Cc: Mikael Abrahamsson <swmike@swm.pp.se>, nanog@merit.edu
From: Iljitsch van Beijnum <iljitsch@muada.com>
To: Andy Davidson <andy@nosignal.org>
In-Reply-To: <47EF52C3-5A24-4753-9EBF-672CCCEED792@nosignal.org>
Date: Wed, 19 Dec 2007 17:28:15 +0100
Errors-To: owner-nanog@merit.edu


On 19 dec 2007, at 13:09, Andy Davidson wrote:

> On 19 Dec 2007, at 11:58, Mikael Abrahamsson wrote:
>> So, out of our /32, if we assign each customer a /48 we can only  
>> support 65k customers. So in order to support millions of  
>> customers, we need a new allocation and I would really like for  
>> each new subnet allocated to be very much larger so we in the  
>> forseeable future don't need to get a newer one. So for larger ISPs  
>> with millions of customers, next step after /32 should be /20 (or  
>> in that neighborhood). Does RIPE/ARIN policy conform to this, so we  
>> don't end up with ISPs themselves having tens of aggregates (we  
>> don't need to drive the default free FIB more than what's really  
>> needed).

RIPE has been giving out _extremely_ large IPv6 blocks on occasion.  
I'm sure that the other RIRs will also give you a bigger block than / 
32 if you expect to need more than that, so please don't limit what  
you give to your customers.

> From the RIPE perspective, there are seven "empty" /32s between my / 
> 32 and the next allocation.

> I imagine this is fully intentional, and allows the NCC to grow my  
> v6 address pool, without growing my footprint in the v6 routing table.

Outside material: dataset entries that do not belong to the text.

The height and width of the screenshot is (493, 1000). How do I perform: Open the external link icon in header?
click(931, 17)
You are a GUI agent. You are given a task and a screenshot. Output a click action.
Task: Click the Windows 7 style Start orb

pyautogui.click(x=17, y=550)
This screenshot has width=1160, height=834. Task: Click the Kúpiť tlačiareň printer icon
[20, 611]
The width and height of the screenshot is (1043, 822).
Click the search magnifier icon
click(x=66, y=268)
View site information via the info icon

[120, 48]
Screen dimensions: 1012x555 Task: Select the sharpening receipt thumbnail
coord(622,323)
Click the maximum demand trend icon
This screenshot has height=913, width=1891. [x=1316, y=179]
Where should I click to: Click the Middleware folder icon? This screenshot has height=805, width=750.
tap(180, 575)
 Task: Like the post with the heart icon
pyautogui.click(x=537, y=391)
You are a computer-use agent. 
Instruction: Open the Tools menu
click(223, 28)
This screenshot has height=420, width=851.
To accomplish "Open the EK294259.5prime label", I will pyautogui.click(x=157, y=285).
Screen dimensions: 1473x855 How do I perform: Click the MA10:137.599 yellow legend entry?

Unfortunately, they do this without there being a community-supported  
policy in place.

IPv4 experience also shows that people rarely merge the adjoining  
space with the existing block when they get the extra space. So all  
this does is fragment the address space and make prefix length filters  
harder. This is really a very bad policy.